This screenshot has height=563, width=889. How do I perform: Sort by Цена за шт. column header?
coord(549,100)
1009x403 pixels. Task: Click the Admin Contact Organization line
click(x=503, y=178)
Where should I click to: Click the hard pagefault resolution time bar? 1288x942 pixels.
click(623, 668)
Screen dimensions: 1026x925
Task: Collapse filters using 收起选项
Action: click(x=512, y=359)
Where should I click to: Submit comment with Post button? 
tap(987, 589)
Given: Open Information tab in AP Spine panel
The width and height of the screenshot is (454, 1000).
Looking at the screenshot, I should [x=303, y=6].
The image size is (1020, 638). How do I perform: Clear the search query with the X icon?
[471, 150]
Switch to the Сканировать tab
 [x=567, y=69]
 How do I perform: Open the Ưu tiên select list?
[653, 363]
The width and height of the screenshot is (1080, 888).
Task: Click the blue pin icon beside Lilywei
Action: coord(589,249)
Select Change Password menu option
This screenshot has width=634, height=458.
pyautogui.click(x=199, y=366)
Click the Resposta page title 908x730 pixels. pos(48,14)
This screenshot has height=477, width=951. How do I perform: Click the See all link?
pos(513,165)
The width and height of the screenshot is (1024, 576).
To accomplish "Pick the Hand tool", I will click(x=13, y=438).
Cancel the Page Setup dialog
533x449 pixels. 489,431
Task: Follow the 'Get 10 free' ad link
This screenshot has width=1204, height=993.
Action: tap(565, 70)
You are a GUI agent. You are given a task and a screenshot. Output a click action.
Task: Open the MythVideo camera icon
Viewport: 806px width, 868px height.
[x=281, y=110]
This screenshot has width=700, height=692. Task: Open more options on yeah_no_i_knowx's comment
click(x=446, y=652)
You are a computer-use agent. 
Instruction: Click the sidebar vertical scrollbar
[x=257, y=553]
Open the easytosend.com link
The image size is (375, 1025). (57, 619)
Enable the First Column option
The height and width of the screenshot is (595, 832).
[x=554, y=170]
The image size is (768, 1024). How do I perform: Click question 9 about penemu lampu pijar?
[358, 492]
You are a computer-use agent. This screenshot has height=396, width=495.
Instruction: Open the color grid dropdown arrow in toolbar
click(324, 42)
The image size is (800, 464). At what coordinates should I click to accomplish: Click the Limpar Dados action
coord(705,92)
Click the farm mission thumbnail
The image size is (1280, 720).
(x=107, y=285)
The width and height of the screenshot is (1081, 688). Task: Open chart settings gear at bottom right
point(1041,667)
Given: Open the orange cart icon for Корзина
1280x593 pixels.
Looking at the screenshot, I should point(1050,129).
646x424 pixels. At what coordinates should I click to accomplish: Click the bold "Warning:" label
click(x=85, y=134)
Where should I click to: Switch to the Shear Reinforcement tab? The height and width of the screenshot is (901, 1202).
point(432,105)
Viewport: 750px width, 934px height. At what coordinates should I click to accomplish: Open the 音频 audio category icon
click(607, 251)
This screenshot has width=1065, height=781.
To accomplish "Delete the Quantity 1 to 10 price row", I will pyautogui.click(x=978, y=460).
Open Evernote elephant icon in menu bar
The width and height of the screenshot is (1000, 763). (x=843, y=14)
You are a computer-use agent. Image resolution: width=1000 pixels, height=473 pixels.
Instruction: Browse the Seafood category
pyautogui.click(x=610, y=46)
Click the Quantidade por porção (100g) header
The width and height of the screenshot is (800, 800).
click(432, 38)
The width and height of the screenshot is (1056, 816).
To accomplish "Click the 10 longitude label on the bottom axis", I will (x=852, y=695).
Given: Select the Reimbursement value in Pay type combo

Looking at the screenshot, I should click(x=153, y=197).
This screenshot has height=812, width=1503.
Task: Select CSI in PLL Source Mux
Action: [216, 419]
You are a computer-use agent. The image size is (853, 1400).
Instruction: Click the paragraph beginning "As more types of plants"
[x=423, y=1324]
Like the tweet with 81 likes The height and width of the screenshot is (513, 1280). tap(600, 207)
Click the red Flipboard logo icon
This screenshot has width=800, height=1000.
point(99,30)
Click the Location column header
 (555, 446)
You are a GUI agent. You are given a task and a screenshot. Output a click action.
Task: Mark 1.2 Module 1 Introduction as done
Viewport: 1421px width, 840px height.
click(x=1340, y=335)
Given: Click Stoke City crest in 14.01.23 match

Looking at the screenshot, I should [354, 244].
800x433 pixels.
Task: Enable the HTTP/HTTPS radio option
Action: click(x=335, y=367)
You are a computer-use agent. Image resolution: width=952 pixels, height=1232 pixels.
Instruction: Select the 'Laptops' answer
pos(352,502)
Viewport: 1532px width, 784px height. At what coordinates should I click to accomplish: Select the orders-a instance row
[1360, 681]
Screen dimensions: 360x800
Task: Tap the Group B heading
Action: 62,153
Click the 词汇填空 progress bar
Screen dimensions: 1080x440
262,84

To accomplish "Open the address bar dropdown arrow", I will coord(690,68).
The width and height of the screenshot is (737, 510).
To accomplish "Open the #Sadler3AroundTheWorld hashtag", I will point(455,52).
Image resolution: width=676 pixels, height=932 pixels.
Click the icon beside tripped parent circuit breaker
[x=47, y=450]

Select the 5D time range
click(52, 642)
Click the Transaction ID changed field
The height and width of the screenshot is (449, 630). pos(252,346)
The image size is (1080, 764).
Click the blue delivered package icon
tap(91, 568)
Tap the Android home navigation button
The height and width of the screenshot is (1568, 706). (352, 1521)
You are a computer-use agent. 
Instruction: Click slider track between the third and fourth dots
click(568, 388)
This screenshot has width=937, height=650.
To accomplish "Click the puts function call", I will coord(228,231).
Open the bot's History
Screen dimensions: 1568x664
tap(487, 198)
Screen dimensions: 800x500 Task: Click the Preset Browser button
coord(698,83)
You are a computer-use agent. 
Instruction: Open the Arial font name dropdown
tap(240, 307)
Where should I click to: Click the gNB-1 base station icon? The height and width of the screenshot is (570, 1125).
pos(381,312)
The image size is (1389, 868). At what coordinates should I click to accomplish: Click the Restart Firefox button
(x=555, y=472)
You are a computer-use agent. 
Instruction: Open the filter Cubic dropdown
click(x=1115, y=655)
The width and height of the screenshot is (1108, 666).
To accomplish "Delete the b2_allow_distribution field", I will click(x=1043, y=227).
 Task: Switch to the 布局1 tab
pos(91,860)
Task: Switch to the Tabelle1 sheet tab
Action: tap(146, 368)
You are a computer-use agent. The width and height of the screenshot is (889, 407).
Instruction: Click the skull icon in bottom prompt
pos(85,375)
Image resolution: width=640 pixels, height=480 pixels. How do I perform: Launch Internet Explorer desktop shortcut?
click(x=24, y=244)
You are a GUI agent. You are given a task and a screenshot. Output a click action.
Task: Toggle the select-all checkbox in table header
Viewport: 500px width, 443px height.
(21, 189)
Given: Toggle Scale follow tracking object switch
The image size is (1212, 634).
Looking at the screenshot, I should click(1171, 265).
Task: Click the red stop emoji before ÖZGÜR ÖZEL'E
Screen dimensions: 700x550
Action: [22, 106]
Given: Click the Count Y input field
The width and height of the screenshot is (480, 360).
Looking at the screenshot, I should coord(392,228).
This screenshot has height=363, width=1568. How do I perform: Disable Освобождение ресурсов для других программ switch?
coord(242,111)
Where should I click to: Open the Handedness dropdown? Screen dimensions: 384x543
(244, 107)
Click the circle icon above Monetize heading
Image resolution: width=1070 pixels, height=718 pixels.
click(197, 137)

--- Your instructions ---
Would you copy each line of the records that contains "Delete"?

--- The completed task ---
To accomplish "Delete the Quantity 1 to 10 price row", I will pyautogui.click(x=978, y=460).
To accomplish "Delete the b2_allow_distribution field", I will click(x=1043, y=227).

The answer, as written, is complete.